Sonko is accused of demanding that amount of money from Web Tribe Limited through ROG Security Limited as an inducement to facilitate payments by the county government.
He allegedly demanded the benefit from the company, which operates JamboPay, between January 10 and 19, 2019.
Former Governor Evans Kidero’s administration contracted the electronic payments firm in 2014 to supply, implement and maintain an automated revenue collection and payments solution for five years.
City Hall therefore relied on JamboPay’s electronic payment service, eJijiPay, to collect its revenue. The contract ended in April 2019.
The governor and his associate Antony Otieno Ombok alias Jamal and ROG Security denied the charge before Milimani Chief Magistrate Douglas Ogoti.
Sonko and Mr Ombok answered to the charges after the court dismissed an attempt by defence lawyers to temporarily stop them from taking plea.
Led by Danstan Omari, the defence team wanted the plea-taking suspended pending determination of an application Mr Ombok filed at the High Court. He is challenging the DPP’s decision to amend the charge sheet.
The charges against the accused include conflict of interest, abuse of office, conspiracy to commit corruption, money laundering and acquisition of proceeds of crime.
Mr Omari told the court that the accused will suffer prejudice and irreparable harm should the application be allowed by the High Court while the hearing proceeds at the lower court.
“If the judge rules in favour of the applicant the charge sheet will be invalid.

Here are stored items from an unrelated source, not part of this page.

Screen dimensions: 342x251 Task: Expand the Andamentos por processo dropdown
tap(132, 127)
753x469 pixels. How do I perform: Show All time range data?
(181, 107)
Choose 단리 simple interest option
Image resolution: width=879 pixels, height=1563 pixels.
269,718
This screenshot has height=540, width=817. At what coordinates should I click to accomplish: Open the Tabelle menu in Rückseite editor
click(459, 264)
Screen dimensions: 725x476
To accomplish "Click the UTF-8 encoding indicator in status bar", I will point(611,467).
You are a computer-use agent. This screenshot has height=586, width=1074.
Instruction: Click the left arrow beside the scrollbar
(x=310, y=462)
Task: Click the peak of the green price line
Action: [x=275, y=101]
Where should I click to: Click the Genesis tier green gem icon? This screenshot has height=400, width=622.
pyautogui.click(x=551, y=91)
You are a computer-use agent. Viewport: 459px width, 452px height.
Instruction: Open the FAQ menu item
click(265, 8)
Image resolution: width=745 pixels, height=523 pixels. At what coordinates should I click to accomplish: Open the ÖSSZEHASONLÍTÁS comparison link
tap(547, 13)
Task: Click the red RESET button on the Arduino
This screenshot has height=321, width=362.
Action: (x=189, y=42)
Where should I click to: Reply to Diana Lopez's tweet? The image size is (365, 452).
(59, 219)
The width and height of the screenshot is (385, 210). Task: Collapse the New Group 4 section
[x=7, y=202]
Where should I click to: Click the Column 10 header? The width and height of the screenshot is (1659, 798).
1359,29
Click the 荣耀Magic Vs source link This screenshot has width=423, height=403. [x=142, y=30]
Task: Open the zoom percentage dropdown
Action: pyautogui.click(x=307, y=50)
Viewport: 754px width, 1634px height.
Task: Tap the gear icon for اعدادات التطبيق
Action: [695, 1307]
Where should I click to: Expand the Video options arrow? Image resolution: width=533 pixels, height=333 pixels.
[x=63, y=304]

The State won’t suffer any prejudice should the plea-taking get deferred to allow the High Court render its ruling,” said Mr Omari.
He was supported by the governor’s lawyers Cecil Miller, George Kithi and Harrison Kinyanjui.
But the magistrate dismissed the request, saying no argumentative points or materials had been tabled before the court to allow interference with the scheduled plea-taking.
While noting that the criminal trial has been delayed for nine months, Mr Ogoti said the accused could not have failed to answer to the charges in the absence of an order directing the trial court to suspend the exercise.
He also observed that during a pretrial conference last week, the defence team asked for seven days to familiarise itself with the amended charge sheet and the fresh accusation of bribery against the governor.
“After the court pronounces itself during a pretrial, such orders can only be vacated if challenged at the High Court. There is no order of stay (from the High Court),” said the magistrate.
He added that the High Court had not even certified as urgent the application to suspend the plea-taking.
Mr Ogoti further pointed out that Mr Miller had told the court that he was ready to proceed with the hearing, only to change his position when Mr Omari revealed that Mr Ombok had moved to the High Court to challenge the charge sheet.